■ THINGS TO DO:
1. Answer these questions from the excerpt on template-based modeling of protein complexes, one answer per line, marked (a), (b), (c):
(a) How many two-chain bound structures make up the target set?
(b) Which program performed the Cα structural alignment of the monomers?
(c) What i-RMSD range defines a lower-accuracy model?
2. Extend the excerpt on template-based modeling of protein complexes, picking up right after its final sentence.

■ DOCUMENT EXTRACT:
--------------------------------------------------
The template-based modeling of protein complexes involves target/template relationships based on sequence/structure similarity,9–19 with the structure similarity techniques showing a great promise in terms of the availability of templates.8 In the methods based on the structure similarity, the template search is performed by the structural alignment of the target interactors with the entire structures (full structure alignment, FSA), or the interface only (partial structure alignment, PSA) of the subunits in co-crystallized complexes. There are also multiple types of target/template relationships based on the nature of the structures involved—heterodimers versus homodimers, single-versus multi-domain structures, biological versus crystal packing complexes, and such.
In this article we analyze the spectrum of structural similarity in protein–protein complexes, as it relates to detection of suitable templates for protein docking, and the corresponding performance of the full and partial structural alignment approaches.
METHODS
We used a manually curated set of 372 two-chain bound structures (12 antibody–antigen, 66 enzyme-inhibitor, and 294 other complexes), nonredundant at 30% sequence identity, from the Dockground resource20 (http://dockground.bioinformatics.ku.edu) as our target set (Table SI in Supporting Information). The template pool consisted of 11,932 two-chain PDB complexes with sequence identity <90% between complexes, or interface fragments extracted from the full structures using 12 Å distance cut-off to define the interface (a detailed description is in our earlier publications19,21).
Complexes were modeled by spatial rearrangement of separate 3D structures of the target monomers to structurally overlap with the cocrystallized interface fragments (PSA) or full structures (FSA) of the templates. The Cα structural alignment of the monomers was performed by TM-align.22 The alignment quality was assessed by TM-score,23 which has values ranging from 0 to 1 (the average TM-score of a random structure match is 0.17). The alignment pairs had to satisfy the following criteria: (i) TM-score of at least one alignment >0.4, (ii) at least 50% of the aligned residues for both receptor and ligand (“receptor” and “ligand” are the larger and the smaller proteins in the complex, respectively) should be at the surface, and (iii) at least 40% of the interface residues in both receptor and ligand should be covered by the alignment. Transformation matrices from the alignments were applied to the target receptor and ligand to generate models. Redundant models (TM-scores of both alignments >0.9) were excluded from further consideration. The quality of the resulting models was evaluated in terms of RMSD between interface Cα atoms of the predicted and the native ligand structures, with the receptors optimally aligned (i-RMSD). The distance cutoff for the interface residues in i-RMSD calculations was 6 Å. The models were designated as higher-accuracy (i-RMSD <5 Å ) and lower-accuracy (5 Å ≤ i-RMSD <10 Å ) ones, consistent with the previous estimates for meaningful docking predictions24 and the docking funnel size.25 Sequence identities between targets and templates were calculated from alignments produced by CLUSTALW.26,27 Because models of the complexes are generated by the alignment of Cα structures, they may have a number of clashes between the side chains. The surface and the coverage requirements for the models (see above) improve the structural quality of the interface. However, significant number of clashes still remains and could be removed by minimization.
--------------------------------------------------
■ DATA RECORDS:
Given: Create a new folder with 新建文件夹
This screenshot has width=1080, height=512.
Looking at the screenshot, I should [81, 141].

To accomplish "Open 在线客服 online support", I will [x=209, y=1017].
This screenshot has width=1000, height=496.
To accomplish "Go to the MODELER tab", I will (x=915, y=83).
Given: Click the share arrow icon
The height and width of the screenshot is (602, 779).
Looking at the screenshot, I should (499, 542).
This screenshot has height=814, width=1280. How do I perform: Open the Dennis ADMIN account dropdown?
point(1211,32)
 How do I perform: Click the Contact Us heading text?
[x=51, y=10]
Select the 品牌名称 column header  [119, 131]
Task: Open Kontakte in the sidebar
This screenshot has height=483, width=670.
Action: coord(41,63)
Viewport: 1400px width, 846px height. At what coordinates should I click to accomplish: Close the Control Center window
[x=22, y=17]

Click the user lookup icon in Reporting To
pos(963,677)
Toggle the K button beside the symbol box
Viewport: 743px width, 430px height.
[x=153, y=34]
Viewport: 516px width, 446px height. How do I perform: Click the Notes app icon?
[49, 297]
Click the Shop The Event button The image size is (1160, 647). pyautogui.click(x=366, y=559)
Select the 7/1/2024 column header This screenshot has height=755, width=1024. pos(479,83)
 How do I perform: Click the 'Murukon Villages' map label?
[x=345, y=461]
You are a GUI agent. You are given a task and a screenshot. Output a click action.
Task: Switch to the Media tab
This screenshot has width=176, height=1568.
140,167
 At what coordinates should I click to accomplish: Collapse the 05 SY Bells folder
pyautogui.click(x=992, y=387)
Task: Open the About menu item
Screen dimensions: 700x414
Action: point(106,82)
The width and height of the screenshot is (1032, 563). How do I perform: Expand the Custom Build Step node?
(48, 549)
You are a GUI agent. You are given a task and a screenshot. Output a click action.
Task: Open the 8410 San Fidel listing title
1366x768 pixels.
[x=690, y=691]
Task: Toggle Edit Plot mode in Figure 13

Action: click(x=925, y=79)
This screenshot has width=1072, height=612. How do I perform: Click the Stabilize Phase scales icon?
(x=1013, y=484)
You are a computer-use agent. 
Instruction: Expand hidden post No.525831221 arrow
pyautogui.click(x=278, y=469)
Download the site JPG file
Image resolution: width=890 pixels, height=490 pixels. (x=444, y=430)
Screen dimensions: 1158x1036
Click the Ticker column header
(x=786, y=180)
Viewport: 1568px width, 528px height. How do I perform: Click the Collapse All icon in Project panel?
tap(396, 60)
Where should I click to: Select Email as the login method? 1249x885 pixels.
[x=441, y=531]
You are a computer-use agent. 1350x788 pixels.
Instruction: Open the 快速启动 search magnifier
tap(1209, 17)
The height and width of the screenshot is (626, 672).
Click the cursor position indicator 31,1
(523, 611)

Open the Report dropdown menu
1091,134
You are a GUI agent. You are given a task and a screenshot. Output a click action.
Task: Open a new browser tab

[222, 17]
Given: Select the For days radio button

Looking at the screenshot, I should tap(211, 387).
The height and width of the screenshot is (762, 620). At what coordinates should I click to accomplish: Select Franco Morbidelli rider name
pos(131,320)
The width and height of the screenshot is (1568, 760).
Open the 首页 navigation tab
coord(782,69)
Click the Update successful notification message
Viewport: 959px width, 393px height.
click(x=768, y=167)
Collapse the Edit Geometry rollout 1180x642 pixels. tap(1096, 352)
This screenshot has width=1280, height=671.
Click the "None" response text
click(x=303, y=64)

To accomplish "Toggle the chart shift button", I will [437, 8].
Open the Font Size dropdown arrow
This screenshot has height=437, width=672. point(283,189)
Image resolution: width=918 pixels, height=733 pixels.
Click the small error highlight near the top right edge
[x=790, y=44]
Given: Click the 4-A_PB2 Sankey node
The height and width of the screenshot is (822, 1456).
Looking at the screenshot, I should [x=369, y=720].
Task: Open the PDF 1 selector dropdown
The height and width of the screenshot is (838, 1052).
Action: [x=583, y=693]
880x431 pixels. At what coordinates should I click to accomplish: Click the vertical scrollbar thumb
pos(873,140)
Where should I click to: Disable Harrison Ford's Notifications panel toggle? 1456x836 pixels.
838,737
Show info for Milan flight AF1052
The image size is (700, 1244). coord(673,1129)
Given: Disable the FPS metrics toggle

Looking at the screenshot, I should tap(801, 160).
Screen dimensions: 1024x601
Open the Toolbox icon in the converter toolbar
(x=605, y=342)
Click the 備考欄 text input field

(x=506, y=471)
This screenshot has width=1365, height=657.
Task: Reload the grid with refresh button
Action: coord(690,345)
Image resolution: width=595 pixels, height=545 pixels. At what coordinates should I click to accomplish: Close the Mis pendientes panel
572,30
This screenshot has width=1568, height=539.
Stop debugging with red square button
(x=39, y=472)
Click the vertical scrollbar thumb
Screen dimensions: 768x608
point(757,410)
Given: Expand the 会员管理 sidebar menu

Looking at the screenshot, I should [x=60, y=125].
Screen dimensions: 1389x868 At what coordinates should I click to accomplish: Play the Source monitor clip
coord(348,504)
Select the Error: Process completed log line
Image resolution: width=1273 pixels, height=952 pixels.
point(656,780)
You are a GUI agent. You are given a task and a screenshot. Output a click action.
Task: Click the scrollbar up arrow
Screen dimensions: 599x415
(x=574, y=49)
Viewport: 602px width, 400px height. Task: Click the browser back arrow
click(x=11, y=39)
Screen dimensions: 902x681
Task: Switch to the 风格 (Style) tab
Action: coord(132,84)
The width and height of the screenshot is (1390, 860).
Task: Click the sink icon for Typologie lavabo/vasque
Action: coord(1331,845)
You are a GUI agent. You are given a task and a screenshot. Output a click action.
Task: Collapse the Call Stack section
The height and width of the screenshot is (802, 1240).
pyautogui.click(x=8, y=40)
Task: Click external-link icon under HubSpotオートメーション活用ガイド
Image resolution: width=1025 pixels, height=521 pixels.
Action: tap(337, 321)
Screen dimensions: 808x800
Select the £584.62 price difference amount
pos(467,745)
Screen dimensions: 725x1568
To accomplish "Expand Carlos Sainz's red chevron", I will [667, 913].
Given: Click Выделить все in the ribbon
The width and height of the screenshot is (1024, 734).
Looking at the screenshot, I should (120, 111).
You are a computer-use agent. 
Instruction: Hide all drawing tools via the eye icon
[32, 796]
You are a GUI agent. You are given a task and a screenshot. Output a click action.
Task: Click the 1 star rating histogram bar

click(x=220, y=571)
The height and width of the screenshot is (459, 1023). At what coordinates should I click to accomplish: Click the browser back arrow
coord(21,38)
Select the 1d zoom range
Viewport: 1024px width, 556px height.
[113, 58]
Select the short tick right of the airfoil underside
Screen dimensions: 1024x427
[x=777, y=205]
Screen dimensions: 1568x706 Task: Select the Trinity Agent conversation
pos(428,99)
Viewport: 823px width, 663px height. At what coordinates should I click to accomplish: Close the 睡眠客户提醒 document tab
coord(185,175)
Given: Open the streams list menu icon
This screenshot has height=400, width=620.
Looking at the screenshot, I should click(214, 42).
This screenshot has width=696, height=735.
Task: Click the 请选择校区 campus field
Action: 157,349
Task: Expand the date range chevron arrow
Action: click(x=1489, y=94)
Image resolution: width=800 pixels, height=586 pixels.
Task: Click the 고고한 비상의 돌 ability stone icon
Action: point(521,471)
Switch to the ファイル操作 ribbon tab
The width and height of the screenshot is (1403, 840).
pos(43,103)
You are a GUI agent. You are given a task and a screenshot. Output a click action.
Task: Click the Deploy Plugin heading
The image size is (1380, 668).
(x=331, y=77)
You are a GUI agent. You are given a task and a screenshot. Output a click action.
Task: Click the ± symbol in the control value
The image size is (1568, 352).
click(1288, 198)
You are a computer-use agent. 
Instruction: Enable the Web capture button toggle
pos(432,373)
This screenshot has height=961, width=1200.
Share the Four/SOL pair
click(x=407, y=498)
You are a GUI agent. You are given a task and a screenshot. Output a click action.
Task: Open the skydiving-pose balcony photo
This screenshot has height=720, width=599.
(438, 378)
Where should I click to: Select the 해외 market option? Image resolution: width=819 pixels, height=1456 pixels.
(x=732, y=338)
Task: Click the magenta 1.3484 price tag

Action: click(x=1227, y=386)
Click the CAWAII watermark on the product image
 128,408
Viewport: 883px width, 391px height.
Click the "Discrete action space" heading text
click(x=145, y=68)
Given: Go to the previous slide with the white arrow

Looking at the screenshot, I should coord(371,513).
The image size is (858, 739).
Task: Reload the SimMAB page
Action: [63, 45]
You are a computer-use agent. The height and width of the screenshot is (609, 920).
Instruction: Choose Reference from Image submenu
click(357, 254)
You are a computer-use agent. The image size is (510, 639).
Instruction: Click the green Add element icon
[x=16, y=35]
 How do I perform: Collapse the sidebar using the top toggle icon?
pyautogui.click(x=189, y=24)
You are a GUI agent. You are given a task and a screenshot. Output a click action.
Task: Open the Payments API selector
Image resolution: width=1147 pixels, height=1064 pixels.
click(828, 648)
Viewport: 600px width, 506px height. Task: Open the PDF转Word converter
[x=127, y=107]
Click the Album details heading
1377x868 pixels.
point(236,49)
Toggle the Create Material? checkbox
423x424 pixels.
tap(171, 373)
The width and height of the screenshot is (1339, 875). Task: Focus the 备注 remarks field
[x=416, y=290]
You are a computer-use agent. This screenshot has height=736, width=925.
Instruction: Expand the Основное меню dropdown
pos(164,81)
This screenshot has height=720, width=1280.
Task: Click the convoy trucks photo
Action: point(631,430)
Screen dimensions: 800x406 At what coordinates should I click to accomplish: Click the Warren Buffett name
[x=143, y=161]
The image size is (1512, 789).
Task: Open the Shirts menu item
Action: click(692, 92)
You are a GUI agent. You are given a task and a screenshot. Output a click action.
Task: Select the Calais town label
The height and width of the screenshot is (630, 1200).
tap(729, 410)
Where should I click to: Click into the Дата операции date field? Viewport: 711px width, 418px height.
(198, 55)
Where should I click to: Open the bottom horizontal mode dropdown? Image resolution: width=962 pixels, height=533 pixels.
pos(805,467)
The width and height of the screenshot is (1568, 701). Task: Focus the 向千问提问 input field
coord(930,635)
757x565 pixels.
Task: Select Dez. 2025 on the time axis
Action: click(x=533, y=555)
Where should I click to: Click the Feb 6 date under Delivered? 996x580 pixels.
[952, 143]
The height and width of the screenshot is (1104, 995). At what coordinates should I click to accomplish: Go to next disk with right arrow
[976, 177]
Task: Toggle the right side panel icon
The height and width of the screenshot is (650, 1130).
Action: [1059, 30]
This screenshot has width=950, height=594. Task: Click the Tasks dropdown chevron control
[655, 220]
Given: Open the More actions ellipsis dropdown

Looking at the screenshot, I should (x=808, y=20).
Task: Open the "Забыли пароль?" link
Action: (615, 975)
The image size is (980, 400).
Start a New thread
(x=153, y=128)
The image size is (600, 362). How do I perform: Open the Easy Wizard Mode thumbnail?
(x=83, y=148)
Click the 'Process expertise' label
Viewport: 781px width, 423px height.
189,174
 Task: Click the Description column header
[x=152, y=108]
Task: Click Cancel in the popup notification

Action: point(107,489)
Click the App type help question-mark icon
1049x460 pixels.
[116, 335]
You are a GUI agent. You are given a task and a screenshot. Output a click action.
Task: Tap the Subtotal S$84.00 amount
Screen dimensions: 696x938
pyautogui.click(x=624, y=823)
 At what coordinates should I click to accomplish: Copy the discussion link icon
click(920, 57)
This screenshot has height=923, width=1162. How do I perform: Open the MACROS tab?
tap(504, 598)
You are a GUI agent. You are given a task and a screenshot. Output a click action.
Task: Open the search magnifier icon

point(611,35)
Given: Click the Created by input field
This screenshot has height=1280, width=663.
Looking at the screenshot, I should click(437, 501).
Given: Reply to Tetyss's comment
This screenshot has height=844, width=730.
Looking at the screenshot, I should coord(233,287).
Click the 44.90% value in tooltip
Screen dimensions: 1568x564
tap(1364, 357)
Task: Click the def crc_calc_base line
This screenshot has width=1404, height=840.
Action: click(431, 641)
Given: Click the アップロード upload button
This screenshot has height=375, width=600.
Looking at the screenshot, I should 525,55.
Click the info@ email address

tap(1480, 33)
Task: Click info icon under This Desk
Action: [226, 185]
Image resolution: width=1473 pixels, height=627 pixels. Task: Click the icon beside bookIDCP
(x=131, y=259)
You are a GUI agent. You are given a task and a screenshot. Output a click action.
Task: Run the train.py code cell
--------------------------------------------------
■ ANSWERS FOR EACH ITEM:
1.
(a) 372
(b) TM-align
(c) 5 Å ≤ i-RMSD < 10 Å

2.
RESULTS AND DISCUSSION
Benchmarking results of the full structure alignment (FSA) and interface/partial structure alignment (PSA) are summarized in Figure 1. Some target complexes were predicted with either higher or lower accuracy by both full and interface alignments, and some by either interface alignment or full alignment only. Accordingly, our analysis is split into these three categories. The analysis shows the structural factors responsible for either comparable or significantly better performance of each alignment protocol.
Comparable performance of full and interface structure alignments
Both FSA and PSA yielded the best (smallest i-RMSD from the native structure) models with i-RMSD <5 Å—higher-accuracy best (HAB) models—for 130 targets (35% of the dataset) and 103 of those models were ranked 1. For 92 targets, the PSA HAB models have smaller i-RMSD compared to the corresponding FSA HAB models with difference in i-RMSD (Δ i-RMSD) >1 Å for 17 such models. At the same time, only in 19 cases FSA HAB model has a smaller i-RMSD compared to the corresponding PSA HAB model (in four cases Δ i-RMSD >1 Å ). PSA and FSA templates for the HAB models originated from the same X-ray structure for 125 targets.
A typical reason for better PSA performance for HAB models is illustrated in Figure 2, where PSA and FSA alignments between monomers of the target (subtilisin BPN from Bacillus amyloliquefaciens, inhibited by a synthetic protein, chains L and R from 3sic) and the template (subtilisin Carlsberg from Bacillus licheniformis, inhibited by ovomucoid protein from Meleagris gallopavo, chains R and L from 1r0r) are shown. Both subtilisins have similar structures with sequence identity 70% and their FSA and PSA alignments are also similar [Fig. 2(A,B)]. The inhibitors, however, are quite dissimilar (sequence identity 12%), with similarity only in the binding loops. Thus, PSA correctly aligns the interface parts of the target and the template [Fig. 2(D)] yielding an HAB model with only 0.9 Å i-RMSD. FSA seeks to find the minimal distance between all Cα atoms of the target and the template, and the alignment of the interface loops becomes less accurate [Fig. 2(C)], with 4.9 Å i-RMSD for the resulting HAB model.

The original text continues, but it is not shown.